#### Excerpted records ####
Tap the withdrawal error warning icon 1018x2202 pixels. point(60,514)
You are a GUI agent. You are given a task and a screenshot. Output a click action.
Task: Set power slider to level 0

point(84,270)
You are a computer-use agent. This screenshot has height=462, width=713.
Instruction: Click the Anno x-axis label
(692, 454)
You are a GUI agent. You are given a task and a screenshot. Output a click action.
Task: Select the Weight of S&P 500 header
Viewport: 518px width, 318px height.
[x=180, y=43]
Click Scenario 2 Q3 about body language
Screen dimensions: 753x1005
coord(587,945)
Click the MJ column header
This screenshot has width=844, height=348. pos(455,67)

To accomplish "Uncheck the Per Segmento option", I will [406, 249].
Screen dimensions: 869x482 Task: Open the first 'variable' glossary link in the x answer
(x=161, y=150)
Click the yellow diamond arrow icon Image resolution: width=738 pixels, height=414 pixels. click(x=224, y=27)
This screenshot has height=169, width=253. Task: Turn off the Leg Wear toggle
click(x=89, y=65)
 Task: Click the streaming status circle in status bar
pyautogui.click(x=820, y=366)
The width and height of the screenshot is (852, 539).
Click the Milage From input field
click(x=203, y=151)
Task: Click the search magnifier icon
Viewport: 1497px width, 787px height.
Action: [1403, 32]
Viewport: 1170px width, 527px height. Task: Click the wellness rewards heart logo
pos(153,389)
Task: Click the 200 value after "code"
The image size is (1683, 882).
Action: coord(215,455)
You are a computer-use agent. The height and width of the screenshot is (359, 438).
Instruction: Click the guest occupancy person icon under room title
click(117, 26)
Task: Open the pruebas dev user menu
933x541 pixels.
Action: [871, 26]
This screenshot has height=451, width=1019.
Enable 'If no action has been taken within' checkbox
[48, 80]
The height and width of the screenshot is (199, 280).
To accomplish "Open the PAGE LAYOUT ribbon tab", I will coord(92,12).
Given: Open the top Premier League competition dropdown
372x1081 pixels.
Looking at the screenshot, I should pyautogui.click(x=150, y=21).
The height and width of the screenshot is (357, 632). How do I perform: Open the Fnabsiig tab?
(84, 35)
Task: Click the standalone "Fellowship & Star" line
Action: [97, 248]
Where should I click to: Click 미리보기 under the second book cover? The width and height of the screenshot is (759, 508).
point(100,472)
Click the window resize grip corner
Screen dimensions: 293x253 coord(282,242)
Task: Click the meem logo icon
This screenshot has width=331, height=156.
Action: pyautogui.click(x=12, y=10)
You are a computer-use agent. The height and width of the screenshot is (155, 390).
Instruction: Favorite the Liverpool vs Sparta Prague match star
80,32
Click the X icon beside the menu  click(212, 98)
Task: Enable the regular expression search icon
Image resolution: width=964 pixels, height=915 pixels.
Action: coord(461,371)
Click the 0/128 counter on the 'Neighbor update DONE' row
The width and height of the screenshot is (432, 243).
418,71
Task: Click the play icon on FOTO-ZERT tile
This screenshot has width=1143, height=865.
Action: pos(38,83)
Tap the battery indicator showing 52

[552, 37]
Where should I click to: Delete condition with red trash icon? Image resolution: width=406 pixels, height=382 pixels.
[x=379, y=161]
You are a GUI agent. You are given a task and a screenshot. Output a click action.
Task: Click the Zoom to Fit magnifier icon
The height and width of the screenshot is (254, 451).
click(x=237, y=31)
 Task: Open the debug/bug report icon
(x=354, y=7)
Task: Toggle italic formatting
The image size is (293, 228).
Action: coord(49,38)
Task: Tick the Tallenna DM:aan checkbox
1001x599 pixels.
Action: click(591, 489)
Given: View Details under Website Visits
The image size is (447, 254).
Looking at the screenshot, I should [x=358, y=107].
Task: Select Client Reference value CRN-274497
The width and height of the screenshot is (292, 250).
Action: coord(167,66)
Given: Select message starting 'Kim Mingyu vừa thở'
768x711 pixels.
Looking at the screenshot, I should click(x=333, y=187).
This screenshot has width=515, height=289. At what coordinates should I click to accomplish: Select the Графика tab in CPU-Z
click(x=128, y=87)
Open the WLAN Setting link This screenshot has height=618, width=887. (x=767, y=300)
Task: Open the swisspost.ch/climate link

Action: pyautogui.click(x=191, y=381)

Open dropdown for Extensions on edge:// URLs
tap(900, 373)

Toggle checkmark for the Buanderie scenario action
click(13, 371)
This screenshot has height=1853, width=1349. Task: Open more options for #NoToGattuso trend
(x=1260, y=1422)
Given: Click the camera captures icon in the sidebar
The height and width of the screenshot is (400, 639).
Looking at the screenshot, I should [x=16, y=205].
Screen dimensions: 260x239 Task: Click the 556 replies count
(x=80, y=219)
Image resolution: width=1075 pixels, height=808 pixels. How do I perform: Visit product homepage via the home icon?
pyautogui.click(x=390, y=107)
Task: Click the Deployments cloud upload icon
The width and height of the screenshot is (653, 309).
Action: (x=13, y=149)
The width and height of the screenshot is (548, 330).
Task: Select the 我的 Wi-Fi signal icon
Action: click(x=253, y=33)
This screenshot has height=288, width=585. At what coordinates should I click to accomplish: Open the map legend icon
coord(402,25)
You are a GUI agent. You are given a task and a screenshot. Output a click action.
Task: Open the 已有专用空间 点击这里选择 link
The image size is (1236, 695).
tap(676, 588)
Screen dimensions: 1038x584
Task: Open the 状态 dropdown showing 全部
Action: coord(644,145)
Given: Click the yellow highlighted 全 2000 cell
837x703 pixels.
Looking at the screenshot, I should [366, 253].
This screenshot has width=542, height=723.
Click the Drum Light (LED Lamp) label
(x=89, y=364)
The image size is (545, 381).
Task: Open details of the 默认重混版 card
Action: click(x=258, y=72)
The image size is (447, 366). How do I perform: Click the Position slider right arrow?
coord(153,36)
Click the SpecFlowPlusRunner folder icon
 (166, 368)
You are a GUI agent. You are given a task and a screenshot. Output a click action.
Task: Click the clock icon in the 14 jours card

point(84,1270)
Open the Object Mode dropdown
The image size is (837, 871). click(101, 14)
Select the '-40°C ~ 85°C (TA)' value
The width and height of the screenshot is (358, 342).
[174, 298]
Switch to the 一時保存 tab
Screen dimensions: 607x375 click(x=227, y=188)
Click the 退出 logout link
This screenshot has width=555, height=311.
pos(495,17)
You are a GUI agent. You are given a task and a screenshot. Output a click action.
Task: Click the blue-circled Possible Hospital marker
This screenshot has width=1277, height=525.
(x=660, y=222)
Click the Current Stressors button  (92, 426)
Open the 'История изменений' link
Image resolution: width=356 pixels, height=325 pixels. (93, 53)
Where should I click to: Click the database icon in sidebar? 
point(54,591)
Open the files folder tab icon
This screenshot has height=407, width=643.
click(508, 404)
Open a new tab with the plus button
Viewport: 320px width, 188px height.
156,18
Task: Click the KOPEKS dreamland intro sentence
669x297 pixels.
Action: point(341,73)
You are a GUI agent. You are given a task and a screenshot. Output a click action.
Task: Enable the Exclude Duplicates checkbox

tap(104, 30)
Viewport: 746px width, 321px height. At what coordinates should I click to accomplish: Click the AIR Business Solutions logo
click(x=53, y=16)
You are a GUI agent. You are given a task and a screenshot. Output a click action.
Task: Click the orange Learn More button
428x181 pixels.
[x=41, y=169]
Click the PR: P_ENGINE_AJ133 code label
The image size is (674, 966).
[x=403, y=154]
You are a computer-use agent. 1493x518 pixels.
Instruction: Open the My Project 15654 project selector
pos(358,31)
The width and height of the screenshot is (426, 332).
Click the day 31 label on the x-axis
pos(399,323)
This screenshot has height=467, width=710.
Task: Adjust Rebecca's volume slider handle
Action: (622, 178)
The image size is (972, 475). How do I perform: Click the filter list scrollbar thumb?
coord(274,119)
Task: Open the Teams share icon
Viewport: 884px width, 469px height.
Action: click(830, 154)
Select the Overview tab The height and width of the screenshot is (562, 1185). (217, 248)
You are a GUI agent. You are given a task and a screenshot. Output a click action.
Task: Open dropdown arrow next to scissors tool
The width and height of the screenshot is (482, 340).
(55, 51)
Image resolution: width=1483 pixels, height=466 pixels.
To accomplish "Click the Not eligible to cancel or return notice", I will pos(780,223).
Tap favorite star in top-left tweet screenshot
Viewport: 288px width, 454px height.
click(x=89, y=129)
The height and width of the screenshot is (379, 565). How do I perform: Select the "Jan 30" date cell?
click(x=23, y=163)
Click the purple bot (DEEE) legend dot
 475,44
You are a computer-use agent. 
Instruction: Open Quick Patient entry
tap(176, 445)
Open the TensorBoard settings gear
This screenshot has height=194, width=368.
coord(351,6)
####
- _Task brief_: Using the listing above, pick out each line that contains the word "menu", then copy it.

- _Solution to this problem_:
Task: Open the pruebas dev user menu
Click the X icon beside the menu  click(212, 98)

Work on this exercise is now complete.